> _Source material_

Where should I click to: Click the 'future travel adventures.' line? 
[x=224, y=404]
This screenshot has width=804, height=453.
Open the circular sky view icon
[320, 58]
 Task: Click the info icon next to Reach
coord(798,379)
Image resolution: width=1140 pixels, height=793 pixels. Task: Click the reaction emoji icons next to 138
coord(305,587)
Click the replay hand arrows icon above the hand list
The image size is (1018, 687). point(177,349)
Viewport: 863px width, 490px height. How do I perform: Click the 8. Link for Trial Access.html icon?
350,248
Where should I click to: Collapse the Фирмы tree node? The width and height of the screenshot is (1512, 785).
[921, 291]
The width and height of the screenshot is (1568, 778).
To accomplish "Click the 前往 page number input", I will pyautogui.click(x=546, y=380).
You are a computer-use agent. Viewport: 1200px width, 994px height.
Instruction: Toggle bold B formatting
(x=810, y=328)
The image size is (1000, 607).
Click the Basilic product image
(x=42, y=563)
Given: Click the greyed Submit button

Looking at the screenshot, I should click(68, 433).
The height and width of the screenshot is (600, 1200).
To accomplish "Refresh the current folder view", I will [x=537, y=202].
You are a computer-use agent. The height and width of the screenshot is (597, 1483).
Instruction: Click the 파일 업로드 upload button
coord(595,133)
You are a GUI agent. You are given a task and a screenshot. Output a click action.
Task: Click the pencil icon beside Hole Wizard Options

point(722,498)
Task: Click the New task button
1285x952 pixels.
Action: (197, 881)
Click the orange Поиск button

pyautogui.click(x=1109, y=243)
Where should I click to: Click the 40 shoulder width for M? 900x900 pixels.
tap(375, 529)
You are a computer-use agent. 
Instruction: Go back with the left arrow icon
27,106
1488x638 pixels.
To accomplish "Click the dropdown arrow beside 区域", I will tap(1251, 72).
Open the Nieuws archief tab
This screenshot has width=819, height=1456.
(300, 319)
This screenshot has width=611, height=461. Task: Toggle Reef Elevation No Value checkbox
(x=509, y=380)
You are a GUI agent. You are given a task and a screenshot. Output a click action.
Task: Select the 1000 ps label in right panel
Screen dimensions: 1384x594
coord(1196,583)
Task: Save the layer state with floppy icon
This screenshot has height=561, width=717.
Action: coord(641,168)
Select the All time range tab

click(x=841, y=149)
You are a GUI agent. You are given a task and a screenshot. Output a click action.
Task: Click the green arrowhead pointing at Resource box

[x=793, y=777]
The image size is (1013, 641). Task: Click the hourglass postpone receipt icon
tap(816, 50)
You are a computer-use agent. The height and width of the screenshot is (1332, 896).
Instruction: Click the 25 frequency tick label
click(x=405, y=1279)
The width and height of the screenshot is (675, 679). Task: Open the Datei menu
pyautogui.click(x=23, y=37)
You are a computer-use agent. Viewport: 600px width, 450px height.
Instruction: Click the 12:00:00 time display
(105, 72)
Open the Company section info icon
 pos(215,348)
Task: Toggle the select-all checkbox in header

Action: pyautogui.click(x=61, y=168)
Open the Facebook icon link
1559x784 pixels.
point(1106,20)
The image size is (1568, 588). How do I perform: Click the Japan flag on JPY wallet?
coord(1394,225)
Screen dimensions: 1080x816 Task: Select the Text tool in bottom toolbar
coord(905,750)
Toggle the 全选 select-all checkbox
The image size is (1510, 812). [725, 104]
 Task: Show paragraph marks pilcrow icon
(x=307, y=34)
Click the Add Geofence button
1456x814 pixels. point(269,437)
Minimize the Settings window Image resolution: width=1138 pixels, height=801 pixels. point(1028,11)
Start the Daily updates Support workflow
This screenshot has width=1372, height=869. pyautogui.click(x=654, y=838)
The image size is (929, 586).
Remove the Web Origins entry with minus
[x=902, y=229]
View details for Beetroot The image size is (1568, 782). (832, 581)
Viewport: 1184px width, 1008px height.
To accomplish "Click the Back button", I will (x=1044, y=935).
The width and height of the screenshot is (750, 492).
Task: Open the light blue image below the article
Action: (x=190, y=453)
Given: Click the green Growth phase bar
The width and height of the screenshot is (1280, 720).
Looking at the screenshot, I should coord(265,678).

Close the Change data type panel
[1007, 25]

> _What to work on_
What do the lines of the material read, from the first through the line with "1488x638 pixels."? Transcribe them exactly and stop there.

> _Response area_
Where should I click to: Click the 'future travel adventures.' line? 
[x=224, y=404]
This screenshot has width=804, height=453.
Open the circular sky view icon
[320, 58]
 Task: Click the info icon next to Reach
coord(798,379)
Image resolution: width=1140 pixels, height=793 pixels. Task: Click the reaction emoji icons next to 138
coord(305,587)
Click the replay hand arrows icon above the hand list
The image size is (1018, 687). point(177,349)
Viewport: 863px width, 490px height. How do I perform: Click the 8. Link for Trial Access.html icon?
350,248
Where should I click to: Collapse the Фирмы tree node? The width and height of the screenshot is (1512, 785).
[921, 291]
The width and height of the screenshot is (1568, 778).
To accomplish "Click the 前往 page number input", I will pyautogui.click(x=546, y=380).
You are a computer-use agent. Viewport: 1200px width, 994px height.
Instruction: Toggle bold B formatting
(x=810, y=328)
The image size is (1000, 607).
Click the Basilic product image
(x=42, y=563)
Given: Click the greyed Submit button

Looking at the screenshot, I should click(68, 433).
The height and width of the screenshot is (600, 1200).
To accomplish "Refresh the current folder view", I will [x=537, y=202].
You are a computer-use agent. The height and width of the screenshot is (597, 1483).
Instruction: Click the 파일 업로드 upload button
coord(595,133)
You are a GUI agent. You are given a task and a screenshot. Output a click action.
Task: Click the pencil icon beside Hole Wizard Options

point(722,498)
Task: Click the New task button
1285x952 pixels.
Action: (197, 881)
Click the orange Поиск button

pyautogui.click(x=1109, y=243)
Where should I click to: Click the 40 shoulder width for M? 900x900 pixels.
tap(375, 529)
You are a computer-use agent. 
Instruction: Go back with the left arrow icon
27,106
1488x638 pixels.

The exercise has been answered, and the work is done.